| TEKST |
Het dilemma van succes.
De herinnering als concurrent.
Je bedenkt een programmaconcept.
Je werkt eraan, schaaft en zoekt naar de
juiste balans. De kijkdichtheid en waar-
dering groeit, Het wordt een succes, na
een tijdje wordt het routine en na 15
seizoenen, wil je wel weer eens iets anders.
Schilders kennen vaak maar één kunstje
en herhalen dat in eindeloze varianten.
Enkelingen als Picasso en Rauschenburg
en in de muziek b.v Miles Davis, onttrokken
zich daaraan en bleven zich vernieuwen.
Bij anderen is kunst hoe geweldig ook, de
herhaling in andere vorm van hetzelfde
handschrift en categoriseren we dat als stijl
en Identiteit.
Gil Evans veranderde de klankkleur van
een jazz-orkest. Het was overweldigend.

| TE DOEN |
1. Beantwoord over de tekst over het dilemma van succes:
(a) Na hoeveel seizoenen wil je volgens de tekst weer eens iets anders?
(b) Welke musicus wordt genoemd als iemand die zich bleef vernieuwen?
(c) Wat veranderde Gil Evans?
2. Vertaal deze zin uit de tekst over het dilemma van succes in het Engels: "Schilders kennen vaak maar één kunstje en herhalen dat in eindeloze varianten."
3. Geef een vervolg op de tekst over het dilemma van succes, te beginnen na de laatste zin.
De gegevens hieronder staan los van de tekst.

| GETOONDE GEGEVENS |

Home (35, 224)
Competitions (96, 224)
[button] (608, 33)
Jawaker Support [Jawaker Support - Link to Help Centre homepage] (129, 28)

| ANTWOORDEN |
1.
(a) Na 15 seizoenen.
(b) Miles Davis.
(c) De klankkleur van een jazz-orkest.

2. Painters often know only one trick and repeat it in endless variations.

3.
De schok van nieuw en verrassend werd
door het hergebruik het recept van een
herkenbare stijl en identiteit, waarna
het samen met hem langzaam wegkringelde
als een sliertje rook.
Elk succesvol werk, wat het dan ook is, is de
concurrent van het vorige en maar zelden
wordt dat overstegen en heeft het
eeuwigheidswaarde.
Boy en de Duke
Vroeg in de ochtend ergens in 1969 gaat
de telefoon:
‘Bob, met Boy (Edgar)…, luister ik ben in
het Sahara Hotel in Las Vegas, de Duke (Ellington)
speelt hier met zijn band. Ik heb hem gesproken
en we mogen vanavond zijn eerste en tweede
concert opnemen. Kan je hier vanavond zijn
met een cameraploeg’?
‘Hûh’…!?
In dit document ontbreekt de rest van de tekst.